Which one is likely causal?
Polygenic risk score.
Functional mapping of GWAS findings - Where are they located in the DNA?
Chromosome & base pair position.
Coding regions: synonymous / nonsynonymous.
Non-coding regions (majority): introns, promoters, enhancers, histone marks, DHS sites.
Pathway analysis: link nearest genes to biological pathways; test overlap significance with hypergeometric test (e.g., via EnrichR).
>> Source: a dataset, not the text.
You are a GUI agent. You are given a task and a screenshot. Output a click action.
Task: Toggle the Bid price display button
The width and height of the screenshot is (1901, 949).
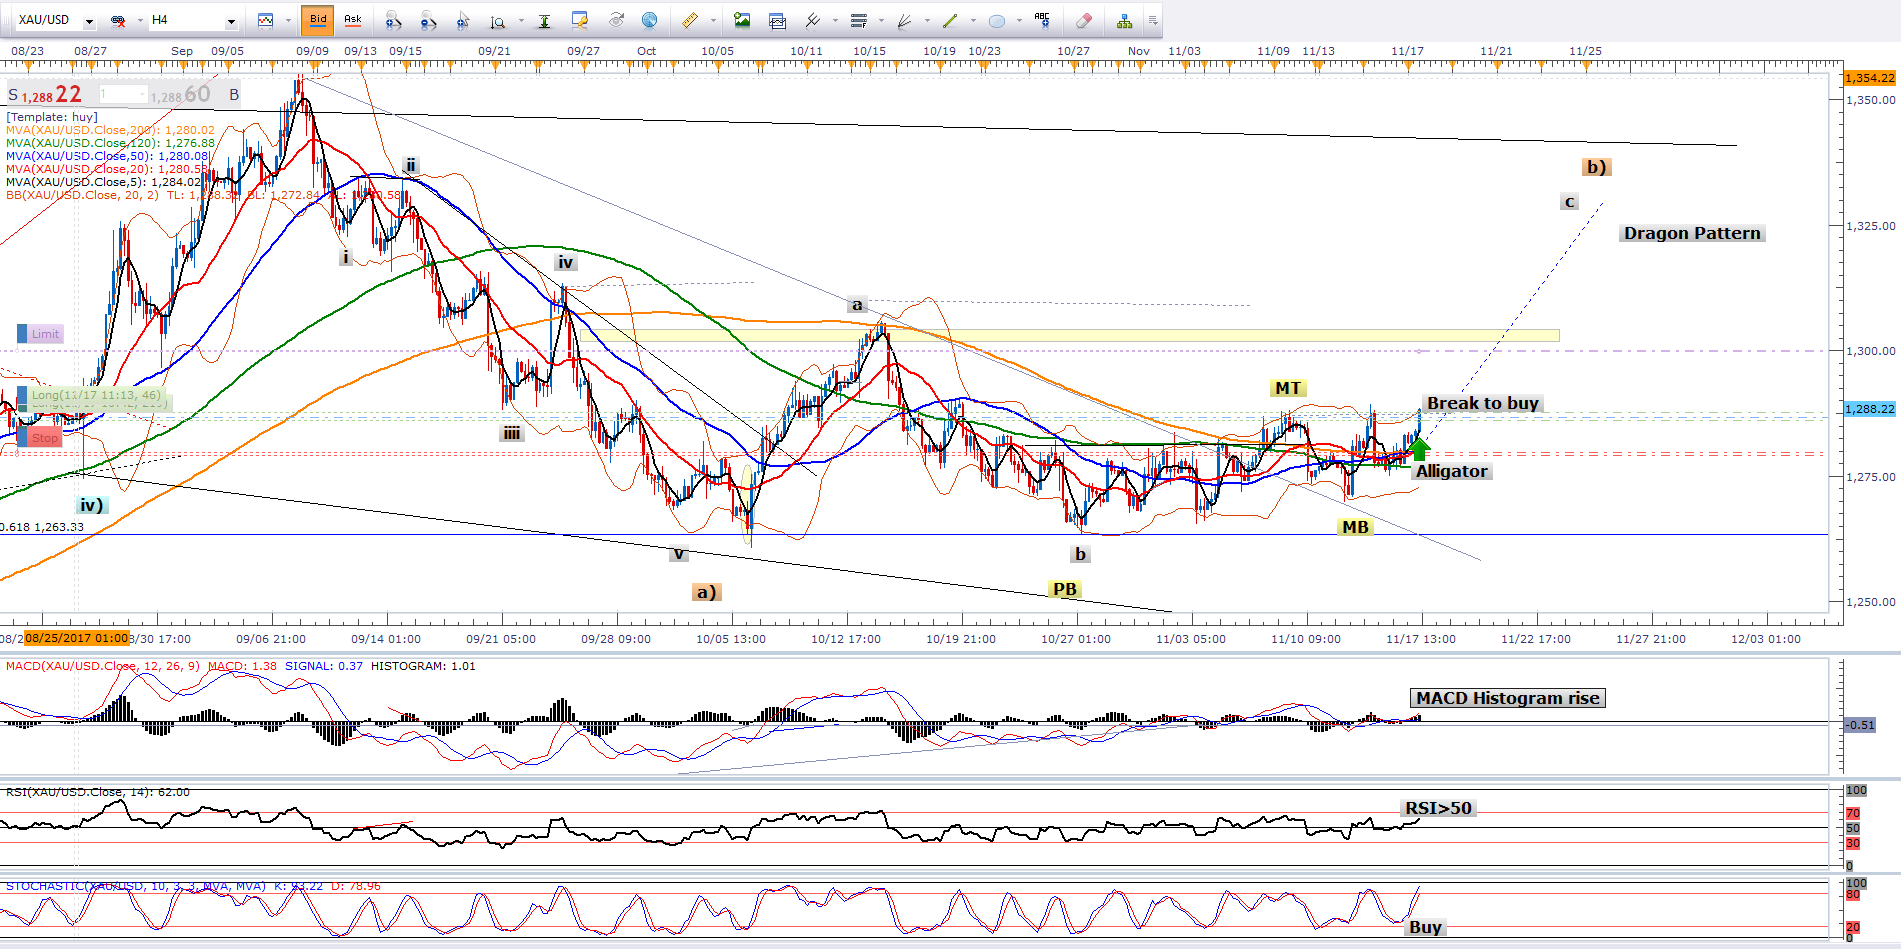[318, 20]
Functional mapping of GWAS findings - How may they influence molecular functions leading to disease?
eQTL: SNP affecting gene expression.
Other QTLs: pQTL, methylation QTL, etc.
Link DNA → gene expression → molecular/phenotypic traits → disease risk.
Functional mapping of GWAS findings - Which tissues or cell types these variants are likely ot act on?
GWAS SNPs: eQTLs are tissue- and/or cell-specific.
Nearest genes of GWAS SNPs.
GTEx project
Studies how genetic variation affects gene expression in normal human tissues.
Focuses on nearby (cis) eQTLs.
eGene: gene whose expression is significantly influenced by ≥1 nearby eQTL.
Functional mapping of GWAS findings - Causal variants identification
Fine-mapping is a statistical analysis that identifies the causal variant(s) within a GWAS locus for a disease.
CausalDB.
Fine mapping steps
Define locus: pick region of interest from GWAS.
Expand region: include variants in LD with lead SNP.
Gather data: association stats (z-scores/SE), LD info.
Identify causal variants: heuristic LD, penalized regression, Bayesian models.
Heuristic LD approach
Pick the lead SNP + group nearby correlated SNPs based on LD thresholds.
High LD = inherited together.
Penalized linear regression approach
Penalize the regression to avoid overfitting when SNPs are numerous and correlated.
Only a few SNPs within a region are causal.
Bayesian models
Posterior inclusive probability (PIP): probability a SNP is causal given data/model.
Credible set: variants whose cumulative PIP reaches confidence threshold (e.g., 95%).
Goal: make credible set as small as possible.
Tools: CAVIAR, FINEMAP, SuSiE, PAINTOR.
Heritability
Measures how much of the variation in a trait is due to genetic differences.
A heritability of 0.7 means that genetic factors explain 70% of the variation in that trait.
Can either be:
Twin-based:
Gold standard for estimating the broad-sense heritability.
GWAS-based.
SNP-based.
Twin-based heritability
Compare similarity of traits in relatives.
Closer relatives share more genes: MZ (monozygotic) twins ~100%, DZ (dizygotic) twins ~50%.
If MZ similarity ≫ DZ similarity → trait largely genetic.
ACE model for twin based heritability

GWAS-based heritability
Definition: proportion of trait variance explained by genotyped SNPs.
From genotype data: use GRM (Genetic Relationship Matrix) → tool: GCTA.
GRM is based on pairwise genetic similarities between individuals.
From GWAS summary stats: regress SNP test stats (χ²) on LD scores → tool: LDSC.
Missing heritability
Definition: portion of trait variance not captured by GWAS.
Due to: rare variants (mendelian variants), structural variants, small-effect common SNPs (polygenic risk scores).
Genome-wide Complex Trait Analysis (GCTA)
Estimates heritability explained by all common SNPs simultaneously.
Finds that common SNPs collectively explain a substantial portion of trait heritability.
Explains more than GWAS hits but less than twin-based estimates.
Polygenic risk score
Definition: summarizes overall genetic risk for a trait/disease in a single value.
Combines effects of many variants; each contributes a small amount.
Metrics: association (p-value), variance explained (R²), effect size (β/OR), discrimination (AUC).
Tools: LDPred, PRSice.

Fundamental steps of a PRS analysis
Base & target QC: check GWAS heritability, different populations, allele alignment, sample size, genome build.
PRS calculation: control for LD, adjust for inflated GWAS effect sizes.
PRS testing & validation.

Interpreting PSR
Can convert PRS to z-scores or percentiles for comparison.
Top decile → higher disease risk vs. bottom decile.
Probabilistic: high PRS ≠ guaranteed disease, low PRS ≠ protection.
PSR applications
Applications: patient stratification (grouping patients based on risk), prevention, trials.
Limits: partial heritability, ancestry bias, ignores interactions (gene-gene interactions), GWAS-dependent (power depends on GWAS sample size and quality).